• **The task**: An exact transcription of all the entries below is required.

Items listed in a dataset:
* * *

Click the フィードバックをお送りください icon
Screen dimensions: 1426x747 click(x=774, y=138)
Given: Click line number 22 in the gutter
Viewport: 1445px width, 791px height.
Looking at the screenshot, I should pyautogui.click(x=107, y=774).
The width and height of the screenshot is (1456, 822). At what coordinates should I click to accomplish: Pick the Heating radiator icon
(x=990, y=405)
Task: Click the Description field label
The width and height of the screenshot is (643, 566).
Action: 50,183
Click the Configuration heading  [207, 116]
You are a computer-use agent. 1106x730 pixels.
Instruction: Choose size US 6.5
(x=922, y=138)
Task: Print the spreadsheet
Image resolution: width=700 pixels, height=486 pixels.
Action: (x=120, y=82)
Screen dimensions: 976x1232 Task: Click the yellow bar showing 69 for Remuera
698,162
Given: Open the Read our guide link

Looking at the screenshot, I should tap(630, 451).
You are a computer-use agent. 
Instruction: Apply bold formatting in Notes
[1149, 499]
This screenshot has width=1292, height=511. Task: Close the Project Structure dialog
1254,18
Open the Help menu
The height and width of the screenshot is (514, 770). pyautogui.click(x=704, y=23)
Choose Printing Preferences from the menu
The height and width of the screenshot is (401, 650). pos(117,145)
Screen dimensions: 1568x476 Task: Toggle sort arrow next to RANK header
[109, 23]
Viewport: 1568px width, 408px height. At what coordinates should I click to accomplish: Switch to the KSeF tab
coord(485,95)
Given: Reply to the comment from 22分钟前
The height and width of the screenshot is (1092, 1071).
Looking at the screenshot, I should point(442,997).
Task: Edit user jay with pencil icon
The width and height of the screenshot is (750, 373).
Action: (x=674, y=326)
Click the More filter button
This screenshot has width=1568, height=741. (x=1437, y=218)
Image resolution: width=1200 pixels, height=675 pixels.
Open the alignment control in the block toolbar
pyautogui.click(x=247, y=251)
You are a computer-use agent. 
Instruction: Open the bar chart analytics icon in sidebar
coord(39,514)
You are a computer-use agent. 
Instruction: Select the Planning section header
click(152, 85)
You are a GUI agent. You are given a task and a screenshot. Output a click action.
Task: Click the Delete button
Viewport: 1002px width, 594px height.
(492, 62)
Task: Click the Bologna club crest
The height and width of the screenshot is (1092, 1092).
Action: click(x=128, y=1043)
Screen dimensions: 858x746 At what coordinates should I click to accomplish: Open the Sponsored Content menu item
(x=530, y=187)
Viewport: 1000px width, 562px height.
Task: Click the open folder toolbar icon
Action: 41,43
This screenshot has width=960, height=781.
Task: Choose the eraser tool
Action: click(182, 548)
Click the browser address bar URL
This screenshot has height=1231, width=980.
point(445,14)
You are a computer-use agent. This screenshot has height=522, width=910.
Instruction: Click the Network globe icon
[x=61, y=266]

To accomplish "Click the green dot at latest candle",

* * *

• **Your response**:
Click the フィードバックをお送りください icon
Screen dimensions: 1426x747 click(x=774, y=138)
Given: Click line number 22 in the gutter
Viewport: 1445px width, 791px height.
Looking at the screenshot, I should pyautogui.click(x=107, y=774).
The width and height of the screenshot is (1456, 822). At what coordinates should I click to accomplish: Pick the Heating radiator icon
(x=990, y=405)
Task: Click the Description field label
The width and height of the screenshot is (643, 566).
Action: 50,183
Click the Configuration heading  [207, 116]
You are a computer-use agent. 1106x730 pixels.
Instruction: Choose size US 6.5
(x=922, y=138)
Task: Print the spreadsheet
Image resolution: width=700 pixels, height=486 pixels.
Action: (x=120, y=82)
Screen dimensions: 976x1232 Task: Click the yellow bar showing 69 for Remuera
698,162
Given: Open the Read our guide link

Looking at the screenshot, I should tap(630, 451).
You are a computer-use agent. 
Instruction: Apply bold formatting in Notes
[1149, 499]
This screenshot has width=1292, height=511. Task: Close the Project Structure dialog
1254,18
Open the Help menu
The height and width of the screenshot is (514, 770). pyautogui.click(x=704, y=23)
Choose Printing Preferences from the menu
The height and width of the screenshot is (401, 650). pos(117,145)
Screen dimensions: 1568x476 Task: Toggle sort arrow next to RANK header
[109, 23]
Viewport: 1568px width, 408px height. At what coordinates should I click to accomplish: Switch to the KSeF tab
coord(485,95)
Given: Reply to the comment from 22分钟前
The height and width of the screenshot is (1092, 1071).
Looking at the screenshot, I should point(442,997).
Task: Edit user jay with pencil icon
The width and height of the screenshot is (750, 373).
Action: (x=674, y=326)
Click the More filter button
This screenshot has width=1568, height=741. (x=1437, y=218)
Image resolution: width=1200 pixels, height=675 pixels.
Open the alignment control in the block toolbar
pyautogui.click(x=247, y=251)
You are a computer-use agent. 
Instruction: Open the bar chart analytics icon in sidebar
coord(39,514)
You are a computer-use agent. 
Instruction: Select the Planning section header
click(152, 85)
You are a GUI agent. You are given a task and a screenshot. Output a click action.
Task: Click the Delete button
Viewport: 1002px width, 594px height.
(492, 62)
Task: Click the Bologna club crest
The height and width of the screenshot is (1092, 1092).
Action: click(x=128, y=1043)
Screen dimensions: 858x746 At what coordinates should I click to accomplish: Open the Sponsored Content menu item
(x=530, y=187)
Viewport: 1000px width, 562px height.
Task: Click the open folder toolbar icon
Action: 41,43
This screenshot has width=960, height=781.
Task: Choose the eraser tool
Action: click(182, 548)
Click the browser address bar URL
This screenshot has height=1231, width=980.
point(445,14)
You are a computer-use agent. This screenshot has height=522, width=910.
Instruction: Click the Network globe icon
[x=61, y=266]

To accomplish "Click the green dot at latest candle",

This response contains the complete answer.